How the Cloud Brings New Opportunities to the Forefront for the Library of Congress

"As the oldest federal institution, the Library of Congress serves as a steward to some of the country’s most defining works — inspiring learners, creatives and artists — for more than two centuries. But as information becomes ever-more digital, the Library is turning to the cloud to expand access and enhance the services they provide in order to realize its vision of connecting all American people to the Library of Congress. In order to support accessibility and enhance the availability of services they provide, the Library is turning to transformative tools and capabilities in the cloud. Machine learning tools, including natural language translation and assistance for the visually impared, are enabling the Library to scale and extend their services to include previously less accessible collections and resources, only available in their original printed format."

– Shannon Sullivan, Director of Federal, Google Cloud

It took 14 years for the Library of Congress to amass its first 3,000 books and maps, but just a single day to lose them all. In 1814, British troops turned the Library’s original volumes into kindling to burn down the Capitol, torching the symbolic seat of American democracy and learning.

Far from losing relevance in the digital age, the Library’s potential value today could be greater than ever before.

Today, the Library is the world’s largest repository of knowledge, employing several thousand personnel and spanning multiple buildings and departments in the pursuit of its mission: collecting, preserving and ensuring access to the world’s documents. But like other federal agencies, the Library of Congress is now looking to advance its mission into the next era of digital transformation, an effort spearheaded by the Library’s forward-looking leadership.

In fiscal year 2018, the Library of Congress…

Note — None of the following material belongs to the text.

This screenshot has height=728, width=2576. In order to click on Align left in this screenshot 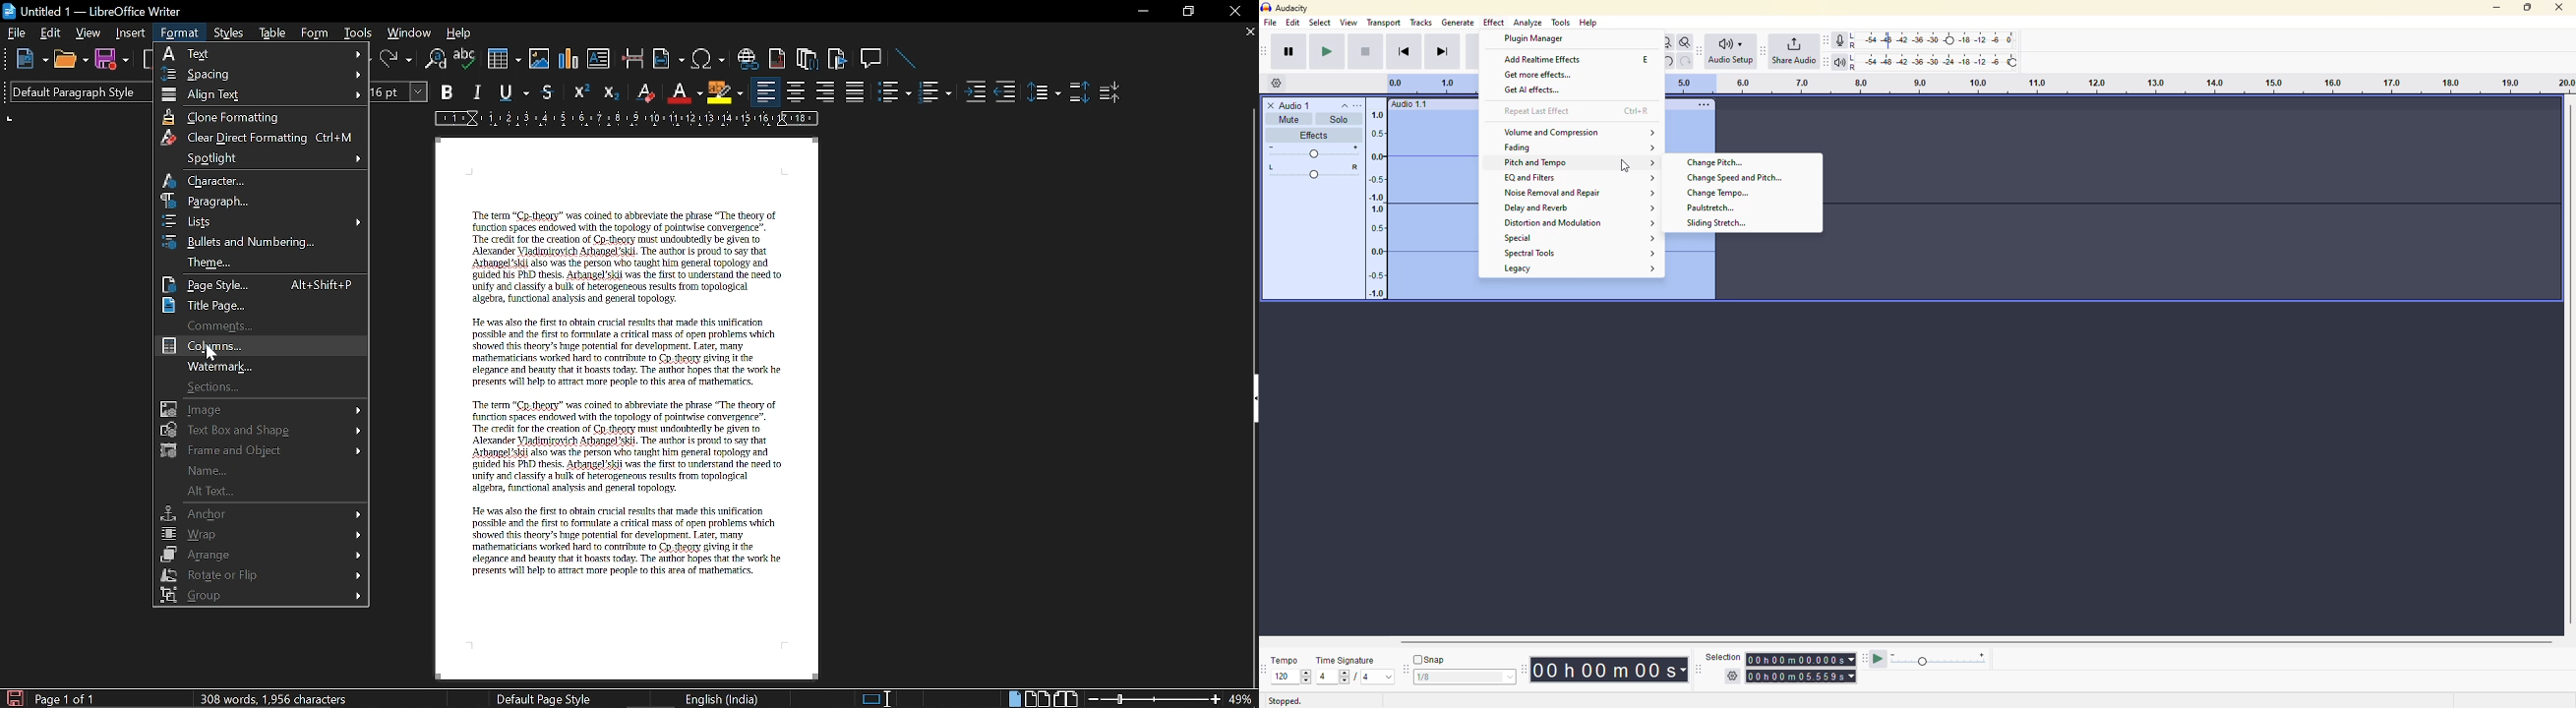, I will do `click(765, 91)`.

Issued more than 560,000 Copyright registrations

Recorded a total of 168,291,624 items in the collections

Circulated nearly 21 million copies of braille, audio, and large-print items to over 970,000 blind and physically handicapped readers

Received nearly 1.9 million onsite visitors and more than 497.9 million page views on the Library's web properties

Recorded 114 million onsite visits

Her chief objective is to use technology to help make its digital material “maximally available” — that is, to make it accessible to as many users as possible, for as many purposes as possible, with the capability to turn that data into useful knowledge for any who seek it.

“This is the first digital strategy the Library has ever published,” Zwaard says.

While the Library has always strived to make its collections widely available, “what’s new is using digital to connect people to both the tangible material here in Washington, D.C., and also to make our digital material [more widely] available," she adds.

In a model that sought consensus from the Library’s stakeholders, Zwaard’s team developed a roadmap for its digital future that builds on the Library’s existing strategy with a hyperfocus on emerging technologies. These include cloud storage, machine learning, and elastic search, all of which are being used to prepare a foundation for the institution’s digital journey.

The Cloud Springboards Transformation

However, Zwaard believes cloud is the critical centerpiece enabling these technologies to truly launch. For example, cloud can provide her team a way to automatically enforce digital rights management so that only the appropriate type of users can access material at a given time and place. Additionally, it could also provide researchers access to portions of the Library’s collection without disrupting access to other users in the process.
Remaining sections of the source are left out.